Tuesday, February 25, 2014

silence and noise



First off, a siren:

In college, I was a student liaison for the Yale World Fellows program. We welcomed, each academic year, some of the most talented and forward-thinking policy leaders from around the world to meet and dialogue in an effort to address pressing global issues related to political freedom, human rights, economic development, and the environment. Today, I learned that one of our Fellows, Carlos Vecchio of Venezuela, is in trouble. Carlos is currently the de facto leader of the Venezuelan opposition party, Voluntad Popular (VP), since the party leader, Leopoldo López, was taken into custody on February 18. There is an official warrant out for his arrest.

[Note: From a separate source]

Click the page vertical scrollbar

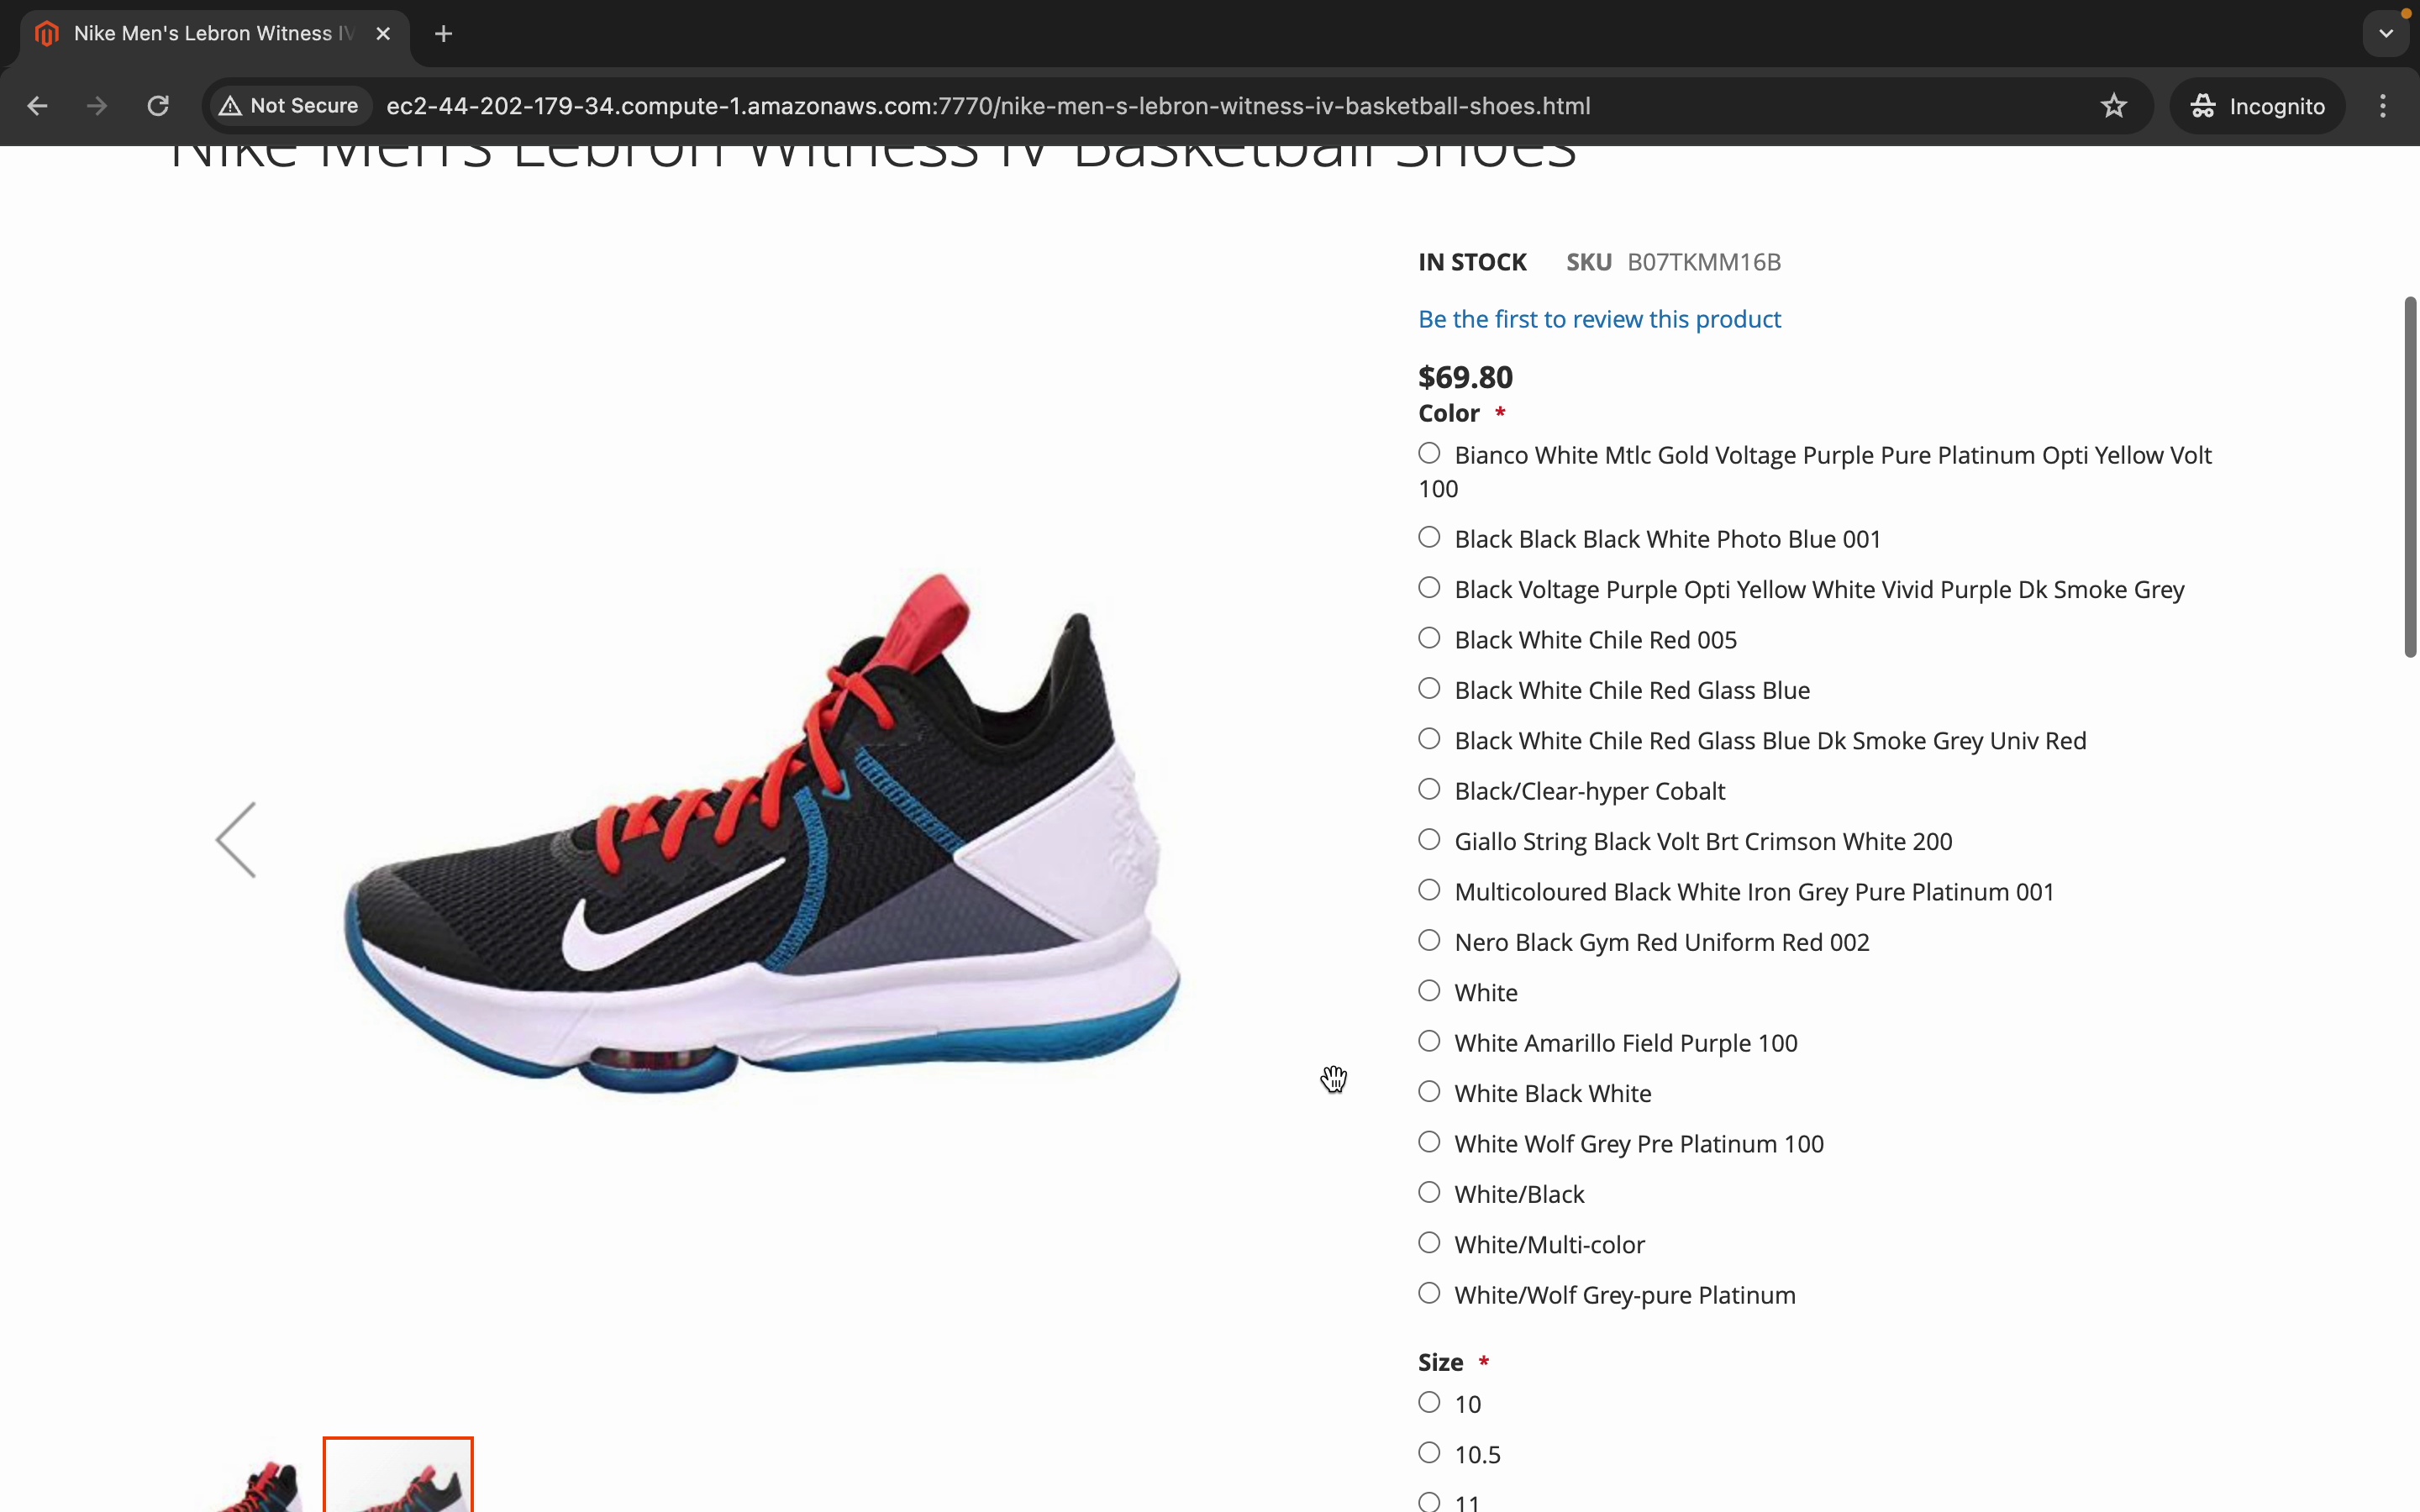(2410, 477)
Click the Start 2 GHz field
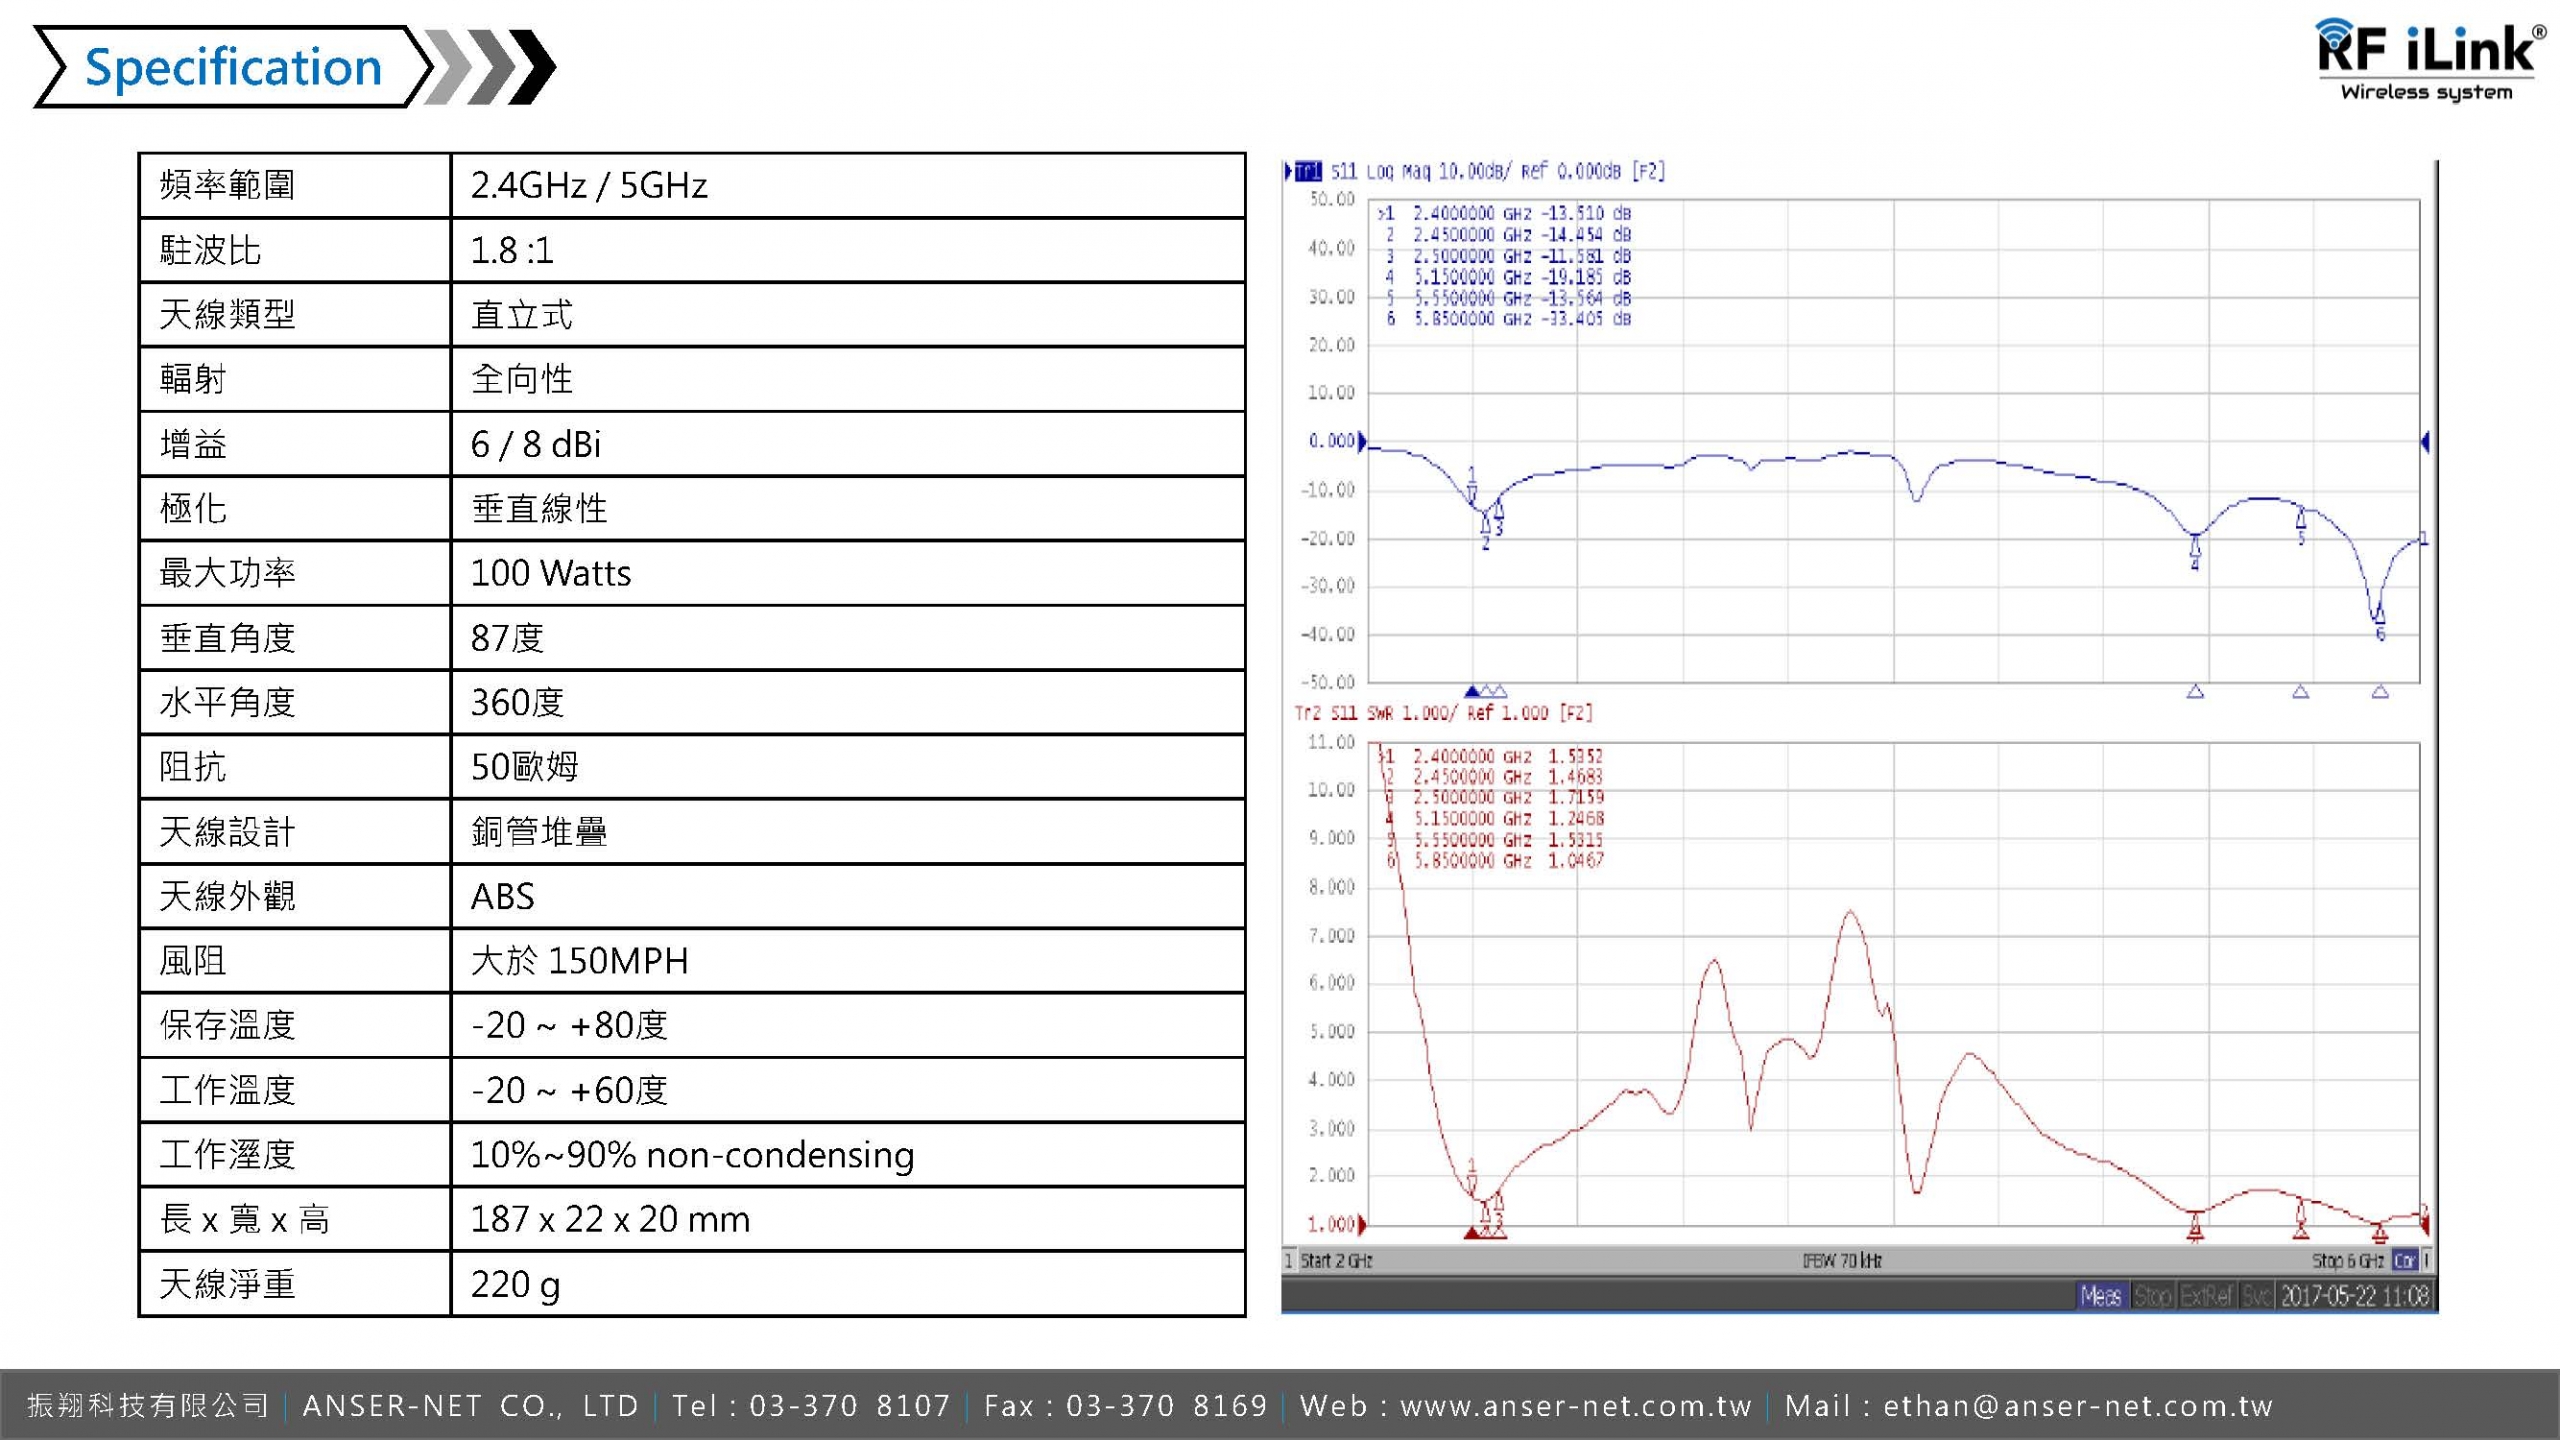The image size is (2560, 1440). (1336, 1260)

The World Fellows office is concerned for Carlos' safety. They say that he is in hiding in Venezuela with limited access to communication. They are worried that he is in danger because unlike Lòpez, he is not an internationally recognizable figure. They have asked us (citizens of the internet) to spread the word about Carlos' situation. Here are links to Amnesty's call for action and the Yale World Fellows' memo. Send them around. You can never know who you will reach.

What is the internet for, if not for this?

And secondly, a meditation I wanted to share with you. It's called "The Healing Power of Silence" (mind silence, distinguishable from political silence), and it's led by Sister Jayanti, a member of the Brahma Kumaris spiritual group. It's something I come back to when I have a prolonged period of anxiety (sometimes) or a sudden bout of devotion to self-care (less often).

Normally I don't like guided meditation (or meditation, for that matter), as the ambient sounds and gentle voices often have a paradoxically irritating effect on me. I'm also hopelessly restless, and as soon as I'm supposed to clear my mind, I want to think about which shoes would go best with my harem pants and whether I should bring my Criminal Procedure book home or leave it at school because it's heavy and I never actually read it at breakfast.

But Sister Jayanti's voice is wonderful (at least I react wonderfully to it), and when she leads me to that proverbial tranquil place, I find that I can follow her quite easily.

My mother joined the Brahma Kumaris a few years ago when she was living in Oxford. They have outposts around the world, and if you're in search of a supportive (and not at all dogmatic) spiritual community, you may want to look them up.